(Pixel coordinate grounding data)
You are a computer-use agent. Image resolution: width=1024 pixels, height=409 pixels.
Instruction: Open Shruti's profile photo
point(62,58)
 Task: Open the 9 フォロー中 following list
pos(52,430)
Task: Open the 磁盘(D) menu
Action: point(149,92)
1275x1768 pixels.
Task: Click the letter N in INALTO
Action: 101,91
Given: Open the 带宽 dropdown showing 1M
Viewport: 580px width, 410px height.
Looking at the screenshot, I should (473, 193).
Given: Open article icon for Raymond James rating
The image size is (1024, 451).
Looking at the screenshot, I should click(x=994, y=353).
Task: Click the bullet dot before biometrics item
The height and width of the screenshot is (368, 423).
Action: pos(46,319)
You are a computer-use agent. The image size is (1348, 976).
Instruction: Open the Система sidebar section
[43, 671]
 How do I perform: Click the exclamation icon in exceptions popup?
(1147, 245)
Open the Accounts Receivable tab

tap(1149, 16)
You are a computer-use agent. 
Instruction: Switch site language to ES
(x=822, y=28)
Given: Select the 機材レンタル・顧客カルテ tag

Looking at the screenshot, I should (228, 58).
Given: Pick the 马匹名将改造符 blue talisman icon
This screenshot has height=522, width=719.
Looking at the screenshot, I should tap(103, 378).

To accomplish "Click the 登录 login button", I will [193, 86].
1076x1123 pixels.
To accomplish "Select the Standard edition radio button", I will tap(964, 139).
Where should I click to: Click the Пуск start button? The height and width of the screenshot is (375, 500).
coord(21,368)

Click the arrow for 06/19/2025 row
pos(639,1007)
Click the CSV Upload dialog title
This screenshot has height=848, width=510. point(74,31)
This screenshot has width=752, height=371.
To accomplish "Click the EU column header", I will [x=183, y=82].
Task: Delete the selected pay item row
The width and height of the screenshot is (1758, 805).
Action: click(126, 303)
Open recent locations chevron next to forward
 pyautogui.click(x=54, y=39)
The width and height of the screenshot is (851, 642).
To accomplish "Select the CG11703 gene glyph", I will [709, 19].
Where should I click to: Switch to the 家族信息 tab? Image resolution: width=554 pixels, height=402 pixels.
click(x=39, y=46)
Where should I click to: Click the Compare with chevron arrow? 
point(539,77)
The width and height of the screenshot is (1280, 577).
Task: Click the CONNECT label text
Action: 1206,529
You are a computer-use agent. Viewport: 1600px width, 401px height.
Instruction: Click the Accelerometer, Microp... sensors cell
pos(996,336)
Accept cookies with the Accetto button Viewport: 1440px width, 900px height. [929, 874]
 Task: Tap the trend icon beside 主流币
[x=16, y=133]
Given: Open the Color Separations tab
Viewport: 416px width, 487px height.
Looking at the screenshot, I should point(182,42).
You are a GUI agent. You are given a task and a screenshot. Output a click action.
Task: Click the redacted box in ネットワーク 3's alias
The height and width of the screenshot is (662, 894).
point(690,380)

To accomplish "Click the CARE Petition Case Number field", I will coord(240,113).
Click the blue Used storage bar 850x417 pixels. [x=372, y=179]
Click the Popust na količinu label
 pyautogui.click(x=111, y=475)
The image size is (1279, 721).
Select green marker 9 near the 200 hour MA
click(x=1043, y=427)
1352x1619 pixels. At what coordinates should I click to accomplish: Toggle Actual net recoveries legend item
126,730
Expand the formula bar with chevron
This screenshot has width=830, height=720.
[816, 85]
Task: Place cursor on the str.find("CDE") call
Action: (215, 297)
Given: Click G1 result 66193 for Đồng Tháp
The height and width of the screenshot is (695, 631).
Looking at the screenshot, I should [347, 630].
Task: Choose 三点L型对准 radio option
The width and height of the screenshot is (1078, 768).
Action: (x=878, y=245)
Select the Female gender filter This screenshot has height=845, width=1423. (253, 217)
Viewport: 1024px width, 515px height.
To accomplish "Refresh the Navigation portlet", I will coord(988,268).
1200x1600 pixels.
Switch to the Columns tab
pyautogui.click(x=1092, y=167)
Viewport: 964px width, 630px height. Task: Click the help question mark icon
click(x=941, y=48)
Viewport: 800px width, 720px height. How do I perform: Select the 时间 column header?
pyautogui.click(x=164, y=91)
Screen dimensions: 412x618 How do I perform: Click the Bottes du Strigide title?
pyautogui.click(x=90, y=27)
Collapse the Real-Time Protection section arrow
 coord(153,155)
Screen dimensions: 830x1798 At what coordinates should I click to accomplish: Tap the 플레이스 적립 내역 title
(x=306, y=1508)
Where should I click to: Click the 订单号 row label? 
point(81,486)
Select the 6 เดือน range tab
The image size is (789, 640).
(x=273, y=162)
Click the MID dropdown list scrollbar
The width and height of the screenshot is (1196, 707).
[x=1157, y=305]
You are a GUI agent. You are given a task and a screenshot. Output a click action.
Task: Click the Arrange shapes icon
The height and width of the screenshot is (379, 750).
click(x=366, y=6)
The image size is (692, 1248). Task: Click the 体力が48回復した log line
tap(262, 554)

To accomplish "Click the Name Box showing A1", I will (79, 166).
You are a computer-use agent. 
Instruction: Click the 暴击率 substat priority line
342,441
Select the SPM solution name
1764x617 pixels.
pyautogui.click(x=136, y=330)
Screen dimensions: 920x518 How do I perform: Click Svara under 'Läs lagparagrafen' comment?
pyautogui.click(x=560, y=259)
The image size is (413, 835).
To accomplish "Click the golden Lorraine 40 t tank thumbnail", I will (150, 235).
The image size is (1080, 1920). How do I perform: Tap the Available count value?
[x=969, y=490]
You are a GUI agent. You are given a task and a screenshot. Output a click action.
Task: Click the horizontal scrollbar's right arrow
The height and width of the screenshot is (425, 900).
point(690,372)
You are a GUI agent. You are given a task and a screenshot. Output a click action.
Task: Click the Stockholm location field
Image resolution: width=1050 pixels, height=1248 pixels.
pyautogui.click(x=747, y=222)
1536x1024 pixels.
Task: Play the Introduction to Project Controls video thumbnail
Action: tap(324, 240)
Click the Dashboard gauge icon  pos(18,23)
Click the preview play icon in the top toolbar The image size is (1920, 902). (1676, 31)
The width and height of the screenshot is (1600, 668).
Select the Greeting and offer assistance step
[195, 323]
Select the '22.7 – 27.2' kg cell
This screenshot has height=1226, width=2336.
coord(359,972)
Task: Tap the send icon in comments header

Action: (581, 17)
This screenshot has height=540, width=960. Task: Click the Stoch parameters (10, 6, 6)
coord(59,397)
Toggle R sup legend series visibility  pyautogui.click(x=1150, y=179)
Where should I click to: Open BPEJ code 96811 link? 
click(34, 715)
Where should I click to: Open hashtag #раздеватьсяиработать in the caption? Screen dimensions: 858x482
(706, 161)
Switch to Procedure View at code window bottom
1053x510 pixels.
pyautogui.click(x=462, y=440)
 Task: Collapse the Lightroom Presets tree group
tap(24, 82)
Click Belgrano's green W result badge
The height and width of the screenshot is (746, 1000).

**What to produce:** Transcribe all of the lines in the records precisely.

**Reply:**
You are a computer-use agent. Image resolution: width=1024 pixels, height=409 pixels.
Instruction: Open Shruti's profile photo
point(62,58)
 Task: Open the 9 フォロー中 following list
pos(52,430)
Task: Open the 磁盘(D) menu
Action: point(149,92)
1275x1768 pixels.
Task: Click the letter N in INALTO
Action: 101,91
Given: Open the 带宽 dropdown showing 1M
Viewport: 580px width, 410px height.
Looking at the screenshot, I should (473, 193).
Given: Open article icon for Raymond James rating
The image size is (1024, 451).
Looking at the screenshot, I should click(x=994, y=353).
Task: Click the bullet dot before biometrics item
The height and width of the screenshot is (368, 423).
Action: pos(46,319)
You are a computer-use agent. The image size is (1348, 976).
Instruction: Open the Система sidebar section
[43, 671]
 How do I perform: Click the exclamation icon in exceptions popup?
(1147, 245)
Open the Accounts Receivable tab

tap(1149, 16)
You are a computer-use agent. 
Instruction: Switch site language to ES
(x=822, y=28)
Given: Select the 機材レンタル・顧客カルテ tag

Looking at the screenshot, I should (228, 58).
Given: Pick the 马匹名将改造符 blue talisman icon
This screenshot has height=522, width=719.
Looking at the screenshot, I should tap(103, 378).

To accomplish "Click the 登录 login button", I will [193, 86].
1076x1123 pixels.
To accomplish "Select the Standard edition radio button", I will tap(964, 139).
Where should I click to: Click the Пуск start button? The height and width of the screenshot is (375, 500).
coord(21,368)

Click the arrow for 06/19/2025 row
pos(639,1007)
Click the CSV Upload dialog title
This screenshot has height=848, width=510. point(74,31)
This screenshot has width=752, height=371.
To accomplish "Click the EU column header", I will [x=183, y=82].
Task: Delete the selected pay item row
The width and height of the screenshot is (1758, 805).
Action: click(126, 303)
Open recent locations chevron next to forward
 pyautogui.click(x=54, y=39)
The width and height of the screenshot is (851, 642).
To accomplish "Select the CG11703 gene glyph", I will [709, 19].
Where should I click to: Switch to the 家族信息 tab? Image resolution: width=554 pixels, height=402 pixels.
click(x=39, y=46)
Where should I click to: Click the Compare with chevron arrow? 
point(539,77)
The width and height of the screenshot is (1280, 577).
Task: Click the CONNECT label text
Action: 1206,529
You are a computer-use agent. Viewport: 1600px width, 401px height.
Instruction: Click the Accelerometer, Microp... sensors cell
pos(996,336)
Accept cookies with the Accetto button Viewport: 1440px width, 900px height. [929, 874]
 Task: Tap the trend icon beside 主流币
[x=16, y=133]
Given: Open the Color Separations tab
Viewport: 416px width, 487px height.
Looking at the screenshot, I should point(182,42).
You are a GUI agent. You are given a task and a screenshot. Output a click action.
Task: Click the redacted box in ネットワーク 3's alias
The height and width of the screenshot is (662, 894).
point(690,380)

To accomplish "Click the CARE Petition Case Number field", I will coord(240,113).
Click the blue Used storage bar 850x417 pixels. [x=372, y=179]
Click the Popust na količinu label
 pyautogui.click(x=111, y=475)
The image size is (1279, 721).
Select green marker 9 near the 200 hour MA
click(x=1043, y=427)
1352x1619 pixels. At what coordinates should I click to accomplish: Toggle Actual net recoveries legend item
126,730
Expand the formula bar with chevron
This screenshot has width=830, height=720.
[816, 85]
Task: Place cursor on the str.find("CDE") call
Action: (215, 297)
Given: Click G1 result 66193 for Đồng Tháp
The height and width of the screenshot is (695, 631).
Looking at the screenshot, I should [347, 630].
Task: Choose 三点L型对准 radio option
The width and height of the screenshot is (1078, 768).
Action: (x=878, y=245)
Select the Female gender filter This screenshot has height=845, width=1423. (253, 217)
Viewport: 1024px width, 515px height.
To accomplish "Refresh the Navigation portlet", I will coord(988,268).
1200x1600 pixels.
Switch to the Columns tab
pyautogui.click(x=1092, y=167)
Viewport: 964px width, 630px height. Task: Click the help question mark icon
click(x=941, y=48)
Viewport: 800px width, 720px height. How do I perform: Select the 时间 column header?
pyautogui.click(x=164, y=91)
Screen dimensions: 412x618 How do I perform: Click the Bottes du Strigide title?
pyautogui.click(x=90, y=27)
Collapse the Real-Time Protection section arrow
 coord(153,155)
Screen dimensions: 830x1798 At what coordinates should I click to accomplish: Tap the 플레이스 적립 내역 title
(x=306, y=1508)
Where should I click to: Click the 订单号 row label? 
point(81,486)
Select the 6 เดือน range tab
The image size is (789, 640).
(x=273, y=162)
Click the MID dropdown list scrollbar
The width and height of the screenshot is (1196, 707).
[x=1157, y=305]
You are a GUI agent. You are given a task and a screenshot. Output a click action.
Task: Click the Arrange shapes icon
The height and width of the screenshot is (379, 750).
click(x=366, y=6)
The image size is (692, 1248). Task: Click the 体力が48回復した log line
tap(262, 554)

To accomplish "Click the Name Box showing A1", I will (79, 166).
You are a computer-use agent. 
Instruction: Click the 暴击率 substat priority line
342,441
Select the SPM solution name
1764x617 pixels.
pyautogui.click(x=136, y=330)
Screen dimensions: 920x518 How do I perform: Click Svara under 'Läs lagparagrafen' comment?
pyautogui.click(x=560, y=259)
The image size is (413, 835).
To accomplish "Click the golden Lorraine 40 t tank thumbnail", I will (150, 235).
The image size is (1080, 1920). How do I perform: Tap the Available count value?
[x=969, y=490]
You are a GUI agent. You are given a task and a screenshot. Output a click action.
Task: Click the horizontal scrollbar's right arrow
The height and width of the screenshot is (425, 900).
point(690,372)
You are a GUI agent. You are given a task and a screenshot. Output a click action.
Task: Click the Stockholm location field
Image resolution: width=1050 pixels, height=1248 pixels.
pyautogui.click(x=747, y=222)
1536x1024 pixels.
Task: Play the Introduction to Project Controls video thumbnail
Action: tap(324, 240)
Click the Dashboard gauge icon  pos(18,23)
Click the preview play icon in the top toolbar The image size is (1920, 902). (1676, 31)
The width and height of the screenshot is (1600, 668).
Select the Greeting and offer assistance step
[195, 323]
Select the '22.7 – 27.2' kg cell
This screenshot has height=1226, width=2336.
coord(359,972)
Task: Tap the send icon in comments header

Action: (581, 17)
This screenshot has height=540, width=960. Task: Click the Stoch parameters (10, 6, 6)
coord(59,397)
Toggle R sup legend series visibility  pyautogui.click(x=1150, y=179)
Where should I click to: Open BPEJ code 96811 link? 
click(34, 715)
Where should I click to: Open hashtag #раздеватьсяиработать in the caption? Screen dimensions: 858x482
(706, 161)
Switch to Procedure View at code window bottom
1053x510 pixels.
pyautogui.click(x=462, y=440)
 Task: Collapse the Lightroom Presets tree group
tap(24, 82)
Click Belgrano's green W result badge
The height and width of the screenshot is (746, 1000).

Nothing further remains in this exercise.